We are talking about your classic rejection, unkind aggressive behaviour that most likely stems from massive insecurity…nothing crazy. But, and hears the thing, I am not used to people on a whole not liking me or not being pleased with me or to not have the ability to win them over or crack them up! (Yes…I hear myself, little white middle class princess…I know.) I do have to accept that there are probably many people out there in my life that I annoy the living crap out of…they are just too kind to ever show it, and for that I am grateful.
One thing that I am seeing more and more in my thirty’s is how much a people-pleaser I am, in spite the ‘I don’t’ care what people think’ and ‘who the crap cares’ attitude I perfected so beautifully all through my teens and early twenties.

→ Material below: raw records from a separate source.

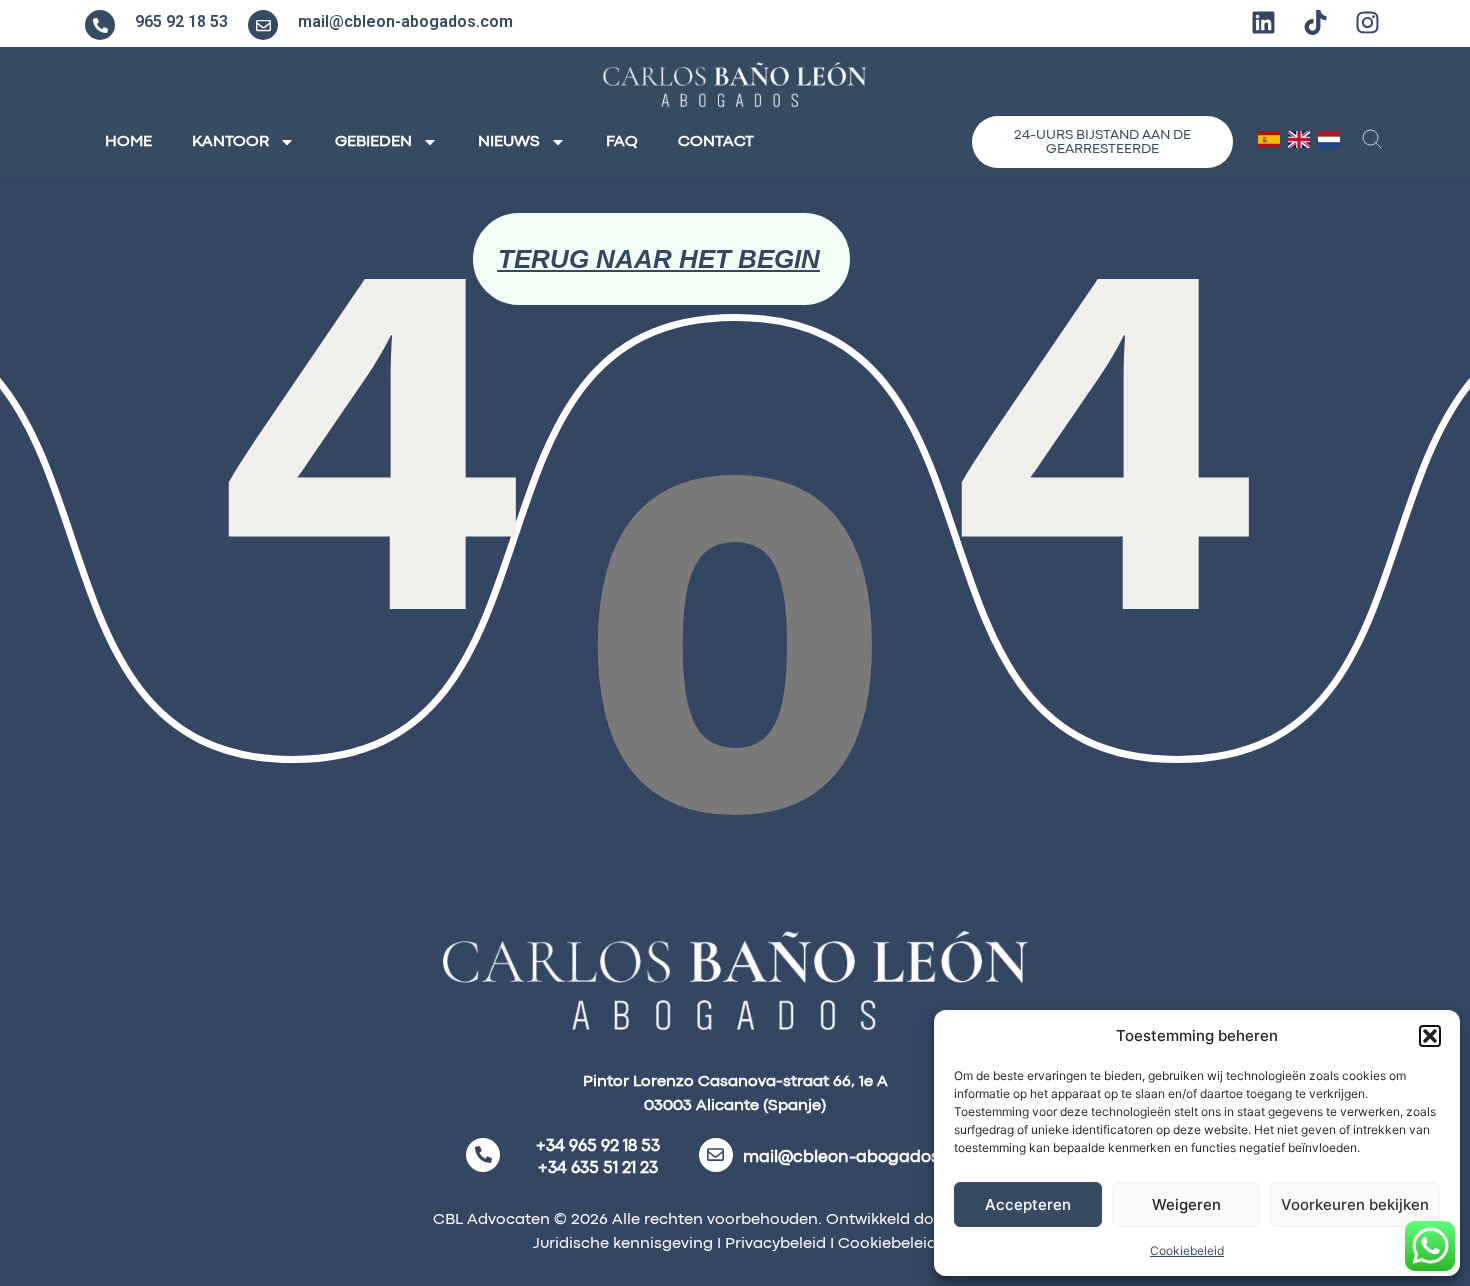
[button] (1430, 1036)
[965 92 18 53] (100, 25)
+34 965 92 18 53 (598, 1146)
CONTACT (716, 142)
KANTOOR (230, 142)
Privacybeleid (773, 1244)
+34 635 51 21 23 (598, 1168)
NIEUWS (509, 142)
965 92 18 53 (181, 21)
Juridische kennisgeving (623, 1244)
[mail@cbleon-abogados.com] (263, 25)
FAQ (622, 142)
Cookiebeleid (1187, 1250)
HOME (128, 142)
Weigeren (1186, 1204)
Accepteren (1028, 1204)
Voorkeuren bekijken (1355, 1204)
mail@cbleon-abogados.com (405, 21)
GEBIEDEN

In fact, even then, I DID care what people thought of me…I wanted them to think I was the strong chick who ‘didn’t care what people think!’! The irony is not missed.
A couple of years ago my sweet and very wise husband said something that resonated with me since. I had a woman in my life that really seemed to not like me…at all…not even a little. I racked my brain to think if I could have done anything that would have upset or hurt her, I came up with nothing, I barely knew her and had only ever been nice and tried to include her. I would try to think of thoughtful questions and I would be left with one word answers and award silences… it was like pulling teeth!
I would also observe her talking away, openly smiling, to other women/mutual friends of ours. I didn’t get it…and tried even harder.
Adam finally pointed out to me one day two important things. One was that I was chasing this poor girl determined that she like me…I needed to get over myself…her life will be just fine without the affection and entertainment of Beth Watson in it. And two, yes she didn’t like me…but that was ok. In fact, he made the valid observation of: pretty much everything that I stand for, enjoy doing, get excited about, personality, way I dress, look, sound…my overall demeanour probably annoyed the living crap out of her. It’s ok that everyone doesn’t likes me. I never want to hurt people to the point I am on their black list or anything, but I need to accept that I am not going to be everyone’s cup of tea!
So when I have, most recently in the last couple of months, come across reactions, people, behaviour, my own mistakes or even circumstances out of my control that aren’t nice, I have found myself standing there with the magical word ‘Resilience’ ringing in my head, but struggling all the same.
In fact, it’s hard. Yet I throw the word around as a pearl of wisdom like it has power to fix.
So I have had to be resilient, to get back up, to shake it off, admit and apologise, hope for forgiveness, to learn and change direction, even to accept that I will not be awesome at everything or loved by all…no matter what I do.
Resilience is a great thing and needed by all. It makes you smarter, stronger and wiser. It helps you see clearly once the dust settles and the pain subsides…but it won’t make the first pain any easier. It hurts, but it’s about remembering, as quickly as you can, that truth that can help you get back in the game faster, with more empathy and less bitterness.
Resilience is key but can only really be learned the hard way. When I am talking to a dishearten student struggling to improve or a teary eyed daughter who has been knocked, I am grateful for those small reminders of what it takes to be resilient and the journey there.